What he's musing here is reserved bus lanes not unlike we see today, except they'd be operated sans driver.

Oh, sigh. Yes, you are right in a broad sense but the fact that he proposed something that is rail-based - which was basically prototype-level technology at the time - as part of a very-long-term plan doesn't mean it's baked in. It's neither crucial to the design nor is it narrowly defined. It was a potential answer to the challenge of having an area where cars are marginalized, but where you still have to get people to the central transit node, just across the street.

What's relevant (I think) is that it was an autonomous transit system, and so is what he's talking about here. Maybe everyone will have jetpacks for 2041 and then this will be even less meaningful; I dunno. But these ideas about how to build TOD are evolving as the technology shifts. Langstaff was "state-of-the-art" on paper, in 2007 when Google had yet to build a self-driving car. And you're right that some of Langstaff's ideas are somewhere between ambitious and impractical. But the core idea is to design a neighbourhood that minimizes auto use and whether it's PRT or ART or whatever it comes next, it's interesting to watch. That's all I was saying.
 
Or maybe we could connect blocks of high density development with a central transit hub through good bike infrastructure like Holland? Why reinvent the wheel?
 
Or maybe we could connect blocks of high density development with a central transit hub through good bike infrastructure like Holland? Why reinvent the wheel?

The Langstaff plan has bike facilities and active transportation too. None of this is mutually exclusive. It pretty much throws in the kitchen sink, as far as TDM measures go. I recall, for example, YRT wanted the roads widened a bit to accommodate their buses. But the core idea was to have smaller buses in narrow ROWs from the outset, potentially going to PRT when the whole thing was up and running.

The core question, to come back to the article, was how automated transportation is going to change the shape of our cities; including those not yet built. Langstaff was a bit ahead of the curve in terms of envisioning any kind of autonomous system at all. What it will look like when it's all done, who knows.
 
What's relevant (I think) is that it was an autonomous transit system, and so is what he's talking about here. Maybe everyone will have jetpacks for 2041 and then this will be even less meaningful; I dunno. But these ideas about how to build TOD are evolving as the technology shifts. Langstaff was "state-of-the-art" on paper, in 2007 when Google had yet to build a self-driving car. And you're right that some of Langstaff's ideas are somewhere between ambitious and impractical. But the core idea is to design a neighbourhood that minimizes auto use and whether it's PRT or ART or whatever it comes next, it's interesting to watch. That's all I was saying.

But even if it was relevant that entire article and Calthorpe's *newly-invented* concept doesn't amount to much. All it's showing is BRT or BRT-lite. In other words a bus in a reserved or diamond lane. Still taking up two full lanes of road space, still requiring capital to build the infrastructure, still stopping at red lights, or requiring storage and maintenance. The only diff is that it's autonomous. Using the definition of the word, bus drivers seem pretty autonomous as it is.
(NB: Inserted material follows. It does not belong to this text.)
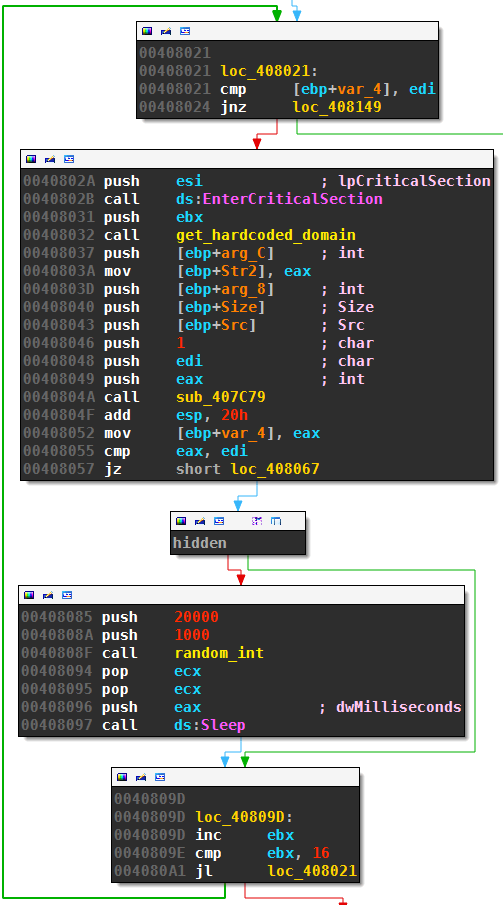Unhide the collapsed group via the purple icon
The image size is (503, 905).
pos(257,521)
Other than small operational savings, and maybe slightly better fuel economy or smoother ride, there's virtually zero difference from a service or capital investment standpoint between his driverless bus and a regular bus. The autonomous aspect is superfluous.

That being said with the automated facet you can do neat things like have buses operate at 0:05 headways going 200km/h a finger-width from either bumper, danger free. All theoretically doable once the human element removed. But disadvantages like homeless smoking or sniffing paint or layabouts punching each other up - all going unchecked (and all things I've witnessed drivers deal with). However such a system and its drawbacks are not really what he's discussing. When it comes to transit this chap either discusses things that are zany, or already exist but acts like he invented - such as this instance. Even using the ART acronym seems like a copy since it's already been used by Bombardier for years.